Six mois et demi après l’élection du premier pape sud-américain de l’histoire, plusieurs
évènements, ces derniers jours, semblent marquer un tournant, inaugurant véritablement,
en quelque sorte, le nouveau pontificat. Les nombreux gestes posés par le pape François
et largement répercutés par les médias - refus de s’installer dans les appartements
pontificaux, appels téléphoniques personnels, croix pectorale en argent - avaient
déjà été perçus comme révolutionnaires, comme une rupture par rapport au pontificat
de Benoît XVI.
Mais il s’agissait, au fond, d’une question de forme et de
style, qu’on pouvait facilement rattacher aux origines argentines du nouveau pape.
La publication, le 19 septembre d’une longue interview au directeur de la revue des
Jésuites italiens, la Civiltà Cattolica, permet enfin d’éclairer plus en profondeur
les choix majeurs du pape François ainsi que sa personnalité. Par ailleurs ses premiers
gestes « politiques », au Vatican, avec le retour en force de la diplomatie aux postes-clés,
en disent long également sur sa manière de concevoir la gouvernance de l’Eglise.
Et
puis il y a eu Cagliari, dimanche, une visite qui s’annonçait comme émotionnelle,
mariale, personnelle, en raison des liens entre le sanctuaire de Notre Dame de Bonaria,
patronne de la Sardaigne et le nom de la ville natale du pape Bergoglio, Buenos Aires.
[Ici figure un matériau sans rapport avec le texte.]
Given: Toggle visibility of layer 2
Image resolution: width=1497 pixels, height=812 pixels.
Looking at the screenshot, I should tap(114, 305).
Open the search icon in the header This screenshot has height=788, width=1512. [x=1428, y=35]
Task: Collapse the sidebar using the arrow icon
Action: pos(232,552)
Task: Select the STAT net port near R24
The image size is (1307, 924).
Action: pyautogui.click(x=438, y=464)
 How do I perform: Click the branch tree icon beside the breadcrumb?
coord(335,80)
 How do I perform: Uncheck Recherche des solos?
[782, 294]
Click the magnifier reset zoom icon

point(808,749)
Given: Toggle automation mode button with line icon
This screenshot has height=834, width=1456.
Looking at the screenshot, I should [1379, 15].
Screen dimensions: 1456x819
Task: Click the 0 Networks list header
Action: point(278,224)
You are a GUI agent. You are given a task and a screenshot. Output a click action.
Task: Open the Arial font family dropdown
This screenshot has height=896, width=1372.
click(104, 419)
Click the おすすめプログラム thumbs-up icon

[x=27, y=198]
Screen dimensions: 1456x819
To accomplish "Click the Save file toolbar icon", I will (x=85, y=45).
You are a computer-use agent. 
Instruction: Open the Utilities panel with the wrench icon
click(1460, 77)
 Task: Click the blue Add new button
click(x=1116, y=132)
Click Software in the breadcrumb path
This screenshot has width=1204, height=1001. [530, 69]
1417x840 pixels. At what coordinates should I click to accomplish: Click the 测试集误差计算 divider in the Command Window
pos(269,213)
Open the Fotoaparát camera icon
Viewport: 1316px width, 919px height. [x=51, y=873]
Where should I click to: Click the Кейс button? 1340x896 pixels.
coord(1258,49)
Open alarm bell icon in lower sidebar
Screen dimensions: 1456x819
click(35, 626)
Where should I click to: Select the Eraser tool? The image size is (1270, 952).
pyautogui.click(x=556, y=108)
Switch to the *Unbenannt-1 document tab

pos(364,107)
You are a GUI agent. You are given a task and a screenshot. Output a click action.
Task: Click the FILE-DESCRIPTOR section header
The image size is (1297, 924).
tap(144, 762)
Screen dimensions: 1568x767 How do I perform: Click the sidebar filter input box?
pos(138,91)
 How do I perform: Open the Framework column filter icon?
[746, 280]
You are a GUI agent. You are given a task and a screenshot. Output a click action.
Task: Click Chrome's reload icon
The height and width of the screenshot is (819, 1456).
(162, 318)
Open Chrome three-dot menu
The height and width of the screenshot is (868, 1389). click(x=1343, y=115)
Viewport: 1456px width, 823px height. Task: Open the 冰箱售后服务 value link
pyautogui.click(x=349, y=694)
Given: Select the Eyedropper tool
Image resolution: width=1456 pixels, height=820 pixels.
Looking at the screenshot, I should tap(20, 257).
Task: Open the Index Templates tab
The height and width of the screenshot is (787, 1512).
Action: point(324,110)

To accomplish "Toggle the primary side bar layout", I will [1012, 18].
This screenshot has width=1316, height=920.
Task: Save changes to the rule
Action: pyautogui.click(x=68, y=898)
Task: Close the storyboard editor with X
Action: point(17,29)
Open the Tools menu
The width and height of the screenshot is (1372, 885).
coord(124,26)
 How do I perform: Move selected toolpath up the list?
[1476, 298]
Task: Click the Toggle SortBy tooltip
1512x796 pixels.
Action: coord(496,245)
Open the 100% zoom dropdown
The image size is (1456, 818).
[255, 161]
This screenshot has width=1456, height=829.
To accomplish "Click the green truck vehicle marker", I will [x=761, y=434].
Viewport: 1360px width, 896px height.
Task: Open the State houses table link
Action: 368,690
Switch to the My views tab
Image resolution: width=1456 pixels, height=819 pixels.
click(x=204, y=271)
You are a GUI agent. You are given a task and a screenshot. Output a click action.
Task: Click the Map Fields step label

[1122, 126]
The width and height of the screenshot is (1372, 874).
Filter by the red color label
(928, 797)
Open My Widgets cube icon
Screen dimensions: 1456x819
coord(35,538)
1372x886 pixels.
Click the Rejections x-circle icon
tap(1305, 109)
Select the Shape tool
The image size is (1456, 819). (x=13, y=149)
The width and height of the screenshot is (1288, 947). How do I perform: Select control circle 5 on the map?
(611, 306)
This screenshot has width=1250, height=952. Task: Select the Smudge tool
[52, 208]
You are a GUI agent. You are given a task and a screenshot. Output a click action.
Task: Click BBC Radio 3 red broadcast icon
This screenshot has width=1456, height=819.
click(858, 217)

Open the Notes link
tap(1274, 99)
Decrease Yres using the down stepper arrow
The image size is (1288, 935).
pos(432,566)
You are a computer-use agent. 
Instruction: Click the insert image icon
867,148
Or, les prises de parole du pape François sur les questions sociales ont, en fait,
précisé les priorités de son pontificat. Le pontife romain a secoué les consciences
et les pouvoirs en place, appelé à la révolte pour libérer l’humanité de l’idolâtrie
de l’argent et des inégalités sociales.
La crise actuelle - sans précédent
–il l’a imputée à un système injuste et immoral, au capitalisme sauvage et à la globalisation.
Mais au lieu de se livrer à une sombre analyse, il a incité à passer à l’action pour
briser les idéologies dominantes, refuser l’individualisme qui tue la fraternité et
la solidarité, se libérer des nouvelles formes d’esclavage, redonner la parole aux
peuples. C’est la vraie révolution de ce pontificat qui se soucie peu d’énoncer la
doctrine pour se consacrer à l’instauration d’une société plus évangélique.
Le
pape venu de loin sait que l’Eglise est fatiguée et blessée par les scandales, que
son influence est affaiblie par la sécularisation, que les principes qu’elle défend
sont en contradiction avec les évolutions de la société moderne. Et il renverse les
perspectives pastorales misant sur la miséricorde, le pardon et surtout la proximité
avec les laissés-pour-compte, les derniers. Il n’entend pas changer les enseignements
de l’Eglise mais la manière dont l’Eglise doit se positionner dans le monde actuel,
en étant fraternelle et charitable avant de juger, en pardonnant pour reconstruire
et libérer.
A Cagliari, dimanche, le pape François a ému ses auditeurs et
convaincu ses détracteurs en priant Dieu de nous apprendre à lutter, et en invitant
les chrétiens à être là où le monde a besoin d’eux, y compris en politique. Interrogé
dimanche soir à Cagliari par la presse italienne, le Substitut de la Secrétairerie
d’Etat, Mgr Angelo Becciu, s’est inscrit en faux contre ceux qui trouvent jugent ce
Pape populiste. François – a-t-il dit – dénonce les déformations d’un système fondé
sur le profit et milite pour une société plus solidaire, dans la droite ligne de la
doctrine sociale de l’Eglise.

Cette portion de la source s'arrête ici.